- Battery recycling company Metal Conversion Technologies (MCT) has reached a $25,000 settlement with the U.S. Department of Justice (DOJ) and Georgia's Environmental Protection Division (EPD) over alleged safety and environmental violations, as reported by Resource Recycling.
- DOJ and Georgia originally filed a complaint against MCT in June. The allegations involved three fires and a variety of other issues that had occurred at the company's Cartersville facilities since 2006.
- According to the settlement reached on Aug. 3, MCT must pay $12,500 to DOJ and $12,500 to EPD. The company must also work with state and federal officials on soil and groundwater sampling, potential removal and implementation of multiple proprietary controls.
MCT opened its Cartersville operation in 2003 and claims to have recycled more than 17,000 tons of different batteries since then. While the company has said it's "pleased to have reached a settlement" MCT does not admit to any violation or fault.
After the first fire in 2006, investigators noted improper labeling and the disposal of shredded plastic with high levels of cadmium at a nearby landfill.
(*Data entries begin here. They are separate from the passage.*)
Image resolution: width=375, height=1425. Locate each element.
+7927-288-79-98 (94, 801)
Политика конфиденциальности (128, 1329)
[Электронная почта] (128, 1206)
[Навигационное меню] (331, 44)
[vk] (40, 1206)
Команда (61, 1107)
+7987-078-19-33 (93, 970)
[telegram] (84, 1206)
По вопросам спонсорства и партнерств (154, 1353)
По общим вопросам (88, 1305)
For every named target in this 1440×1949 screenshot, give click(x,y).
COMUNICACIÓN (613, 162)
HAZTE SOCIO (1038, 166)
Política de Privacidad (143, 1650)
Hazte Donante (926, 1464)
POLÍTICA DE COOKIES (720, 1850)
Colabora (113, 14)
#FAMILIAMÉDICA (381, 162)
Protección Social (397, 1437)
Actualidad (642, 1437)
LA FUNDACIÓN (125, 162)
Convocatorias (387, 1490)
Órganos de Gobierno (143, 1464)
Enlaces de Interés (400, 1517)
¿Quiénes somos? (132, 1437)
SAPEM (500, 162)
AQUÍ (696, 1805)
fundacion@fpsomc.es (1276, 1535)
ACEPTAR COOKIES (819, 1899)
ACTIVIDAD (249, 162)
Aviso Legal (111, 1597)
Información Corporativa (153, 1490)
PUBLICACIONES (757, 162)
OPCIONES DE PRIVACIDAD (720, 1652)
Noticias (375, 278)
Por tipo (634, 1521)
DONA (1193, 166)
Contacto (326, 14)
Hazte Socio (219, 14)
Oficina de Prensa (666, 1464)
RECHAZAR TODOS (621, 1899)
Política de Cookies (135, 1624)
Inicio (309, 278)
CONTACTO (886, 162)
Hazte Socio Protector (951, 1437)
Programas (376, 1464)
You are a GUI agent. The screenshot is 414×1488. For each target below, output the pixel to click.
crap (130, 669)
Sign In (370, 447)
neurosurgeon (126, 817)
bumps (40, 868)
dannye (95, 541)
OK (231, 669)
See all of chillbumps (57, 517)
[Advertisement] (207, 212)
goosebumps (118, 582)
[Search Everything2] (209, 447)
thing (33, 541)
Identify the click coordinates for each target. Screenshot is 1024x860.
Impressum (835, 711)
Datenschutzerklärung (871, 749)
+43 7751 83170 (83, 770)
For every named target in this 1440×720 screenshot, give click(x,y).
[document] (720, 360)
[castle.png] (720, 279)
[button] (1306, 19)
Other storage issues were noted over the years and the company was found to be disposing of batteries encased in concrete in 2012. MCT also allegedly processed hazardous and universal waste without a permit in violation of state law and the Resource Conservation and Recovery Act.
Battery recycling is in high demand, but like all types of waste the process poses unique environmental challenges to do so safely. Regulatory officials have shown great willingness to follow up on violations from many years back and it's always worth taking proper precautions to avoid expensive settlements or even prison time in the future.